Mark Noble and Joe Cole helped to raise over £80,000 for the Richard House Children's Hospice at the recent Secret Garden Ball.
The West Ham United pair are both patrons of the Beckton-based hospice, which is also one of the Hammers' official Club charities.
The duo swapped their kit for smart suits to attend the event at East Wintergarden in Canary Wharf, joining fellow patrons, business people and long-standing supporters of Richard House.
The evening got off to a lively start with both Noble and Cole joining in a game of Heads and Tails as the guests guessed on the toss of a coin, with the last person standing, winning a prize.
This was followed by a three-course meal and an auction in which both players whole-heartedly took part. Cole was first to bid in the auction, which was hosted by renowned auctioneer Charlie Ross. The midfielder was successful as he beat others in the room to grab an exclusive behind-the-scenes designer package with fashion brand Warehouse.
Noble was also successful in his bid and went home with a signed and framed running spike belonging to sprinting legend Usain Bolt.
The funds raised from the auction will ensure they can continue to provide a service to children and young people with life limiting conditions and provide respite for their families.
As well as the main auction, there was also a raffle and a silent auction - where prizes included tickets and hospitality in Cole's own box for the next home match against Chelsea, while another prize was dinner and wine for four people at FiftyNine New Street, a restaurant partly owned by Cole and Noble along with other players.
Speaking about the event and his long-standing support of the hospice, Cole said: "It was a real pleasure once again to be supporting such a wonderful charity as Richard House. I have been a patron for a while now and I am always totally in awe of the brilliant work it does year in year out.
"If I can do my bit in helping where I can, raising money or just helping them raise awareness of what it does, then I am only too happy to do so. It is great that we as a Club can support such a charity right on our doorstep."

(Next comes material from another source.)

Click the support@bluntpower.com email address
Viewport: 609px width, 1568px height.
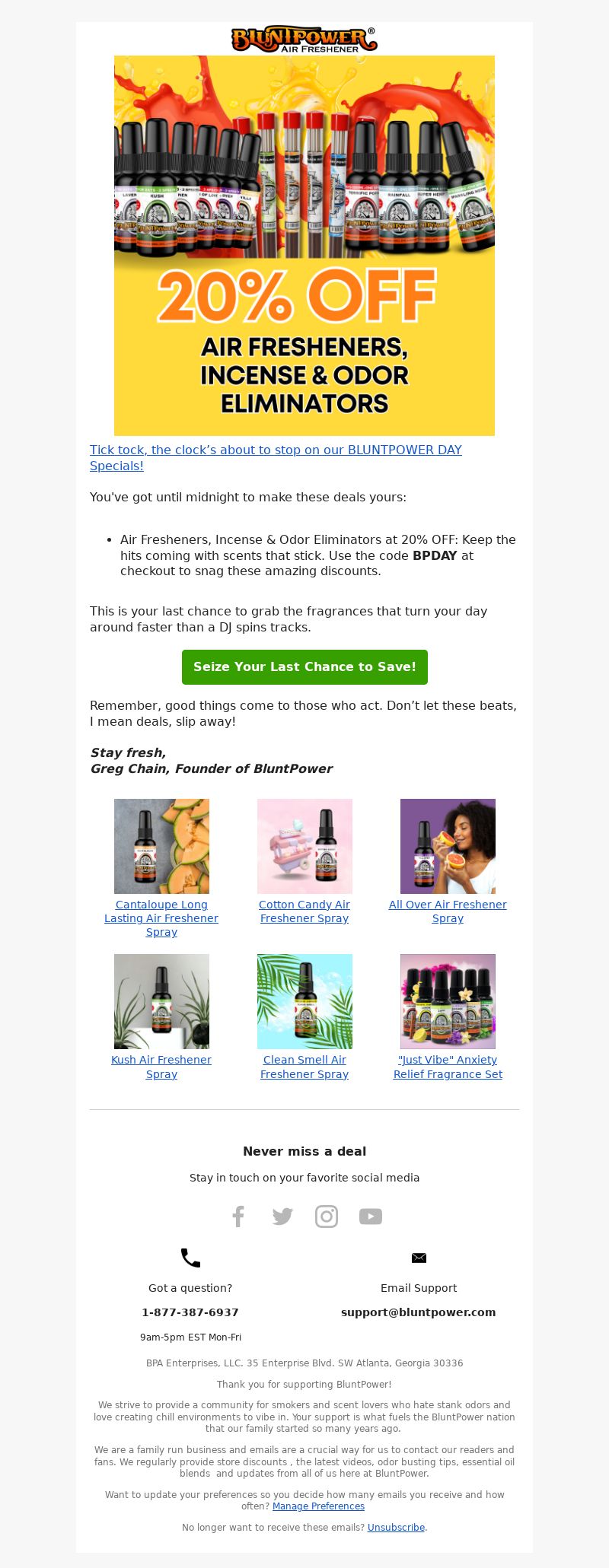pyautogui.click(x=419, y=1312)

The hospice's work was shown in a short film made by 17-year-old Jordan Samuel, who has been making use of the services at Richard House since he was nine years old. The teenager is a member of the hospice's Living Films Club, run together with family support worker Bernie Wighton. It is just one of the many projects offered by the hospice alongside the practical and medical services it provides on a daily basis.
Noble, who asked for donations to Richard House instead of gifts at his wedding in 2012, was delighted to be helping the hospice in whatever way he could.

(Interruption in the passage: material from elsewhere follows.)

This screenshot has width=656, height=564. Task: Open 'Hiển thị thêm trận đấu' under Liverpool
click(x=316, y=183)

"It is such a special place. I have been there several times now and we as a Club have supported Richard House and visited as a team. Despite the difficulties the children, their families and all the staff go through, they always have smiling faces and make you welcome.
"So for me and Joe and us as a Club, to spend time helping in what way we can is something we do without question. If it enables the hospice to keep on doing the fantastic work that it does, then it is only a good thing."
Richard House chief executive Peter Ellis summed up what was a successful 14th annual ball, which ended with a performance by showband Pure Orange.
"It has been another tremendous night for us, to see old and new supporters of Richard House coming together again to help not only raise funds but support us in so many ways," said Ellis.
"This backing will allow us to continue to support families in and around London, to develop the service and care we provide and reflect our vision, which is for communities to journey together to create positive memories of living and dying.
"The support of West Ham, with Joe and Mark attending once again, is very valuable to us, as is all the work that many people do. We look forward to a continuing partnership that will allow us to keep providing a high level of care and unique experiences to all those who come to Richard House."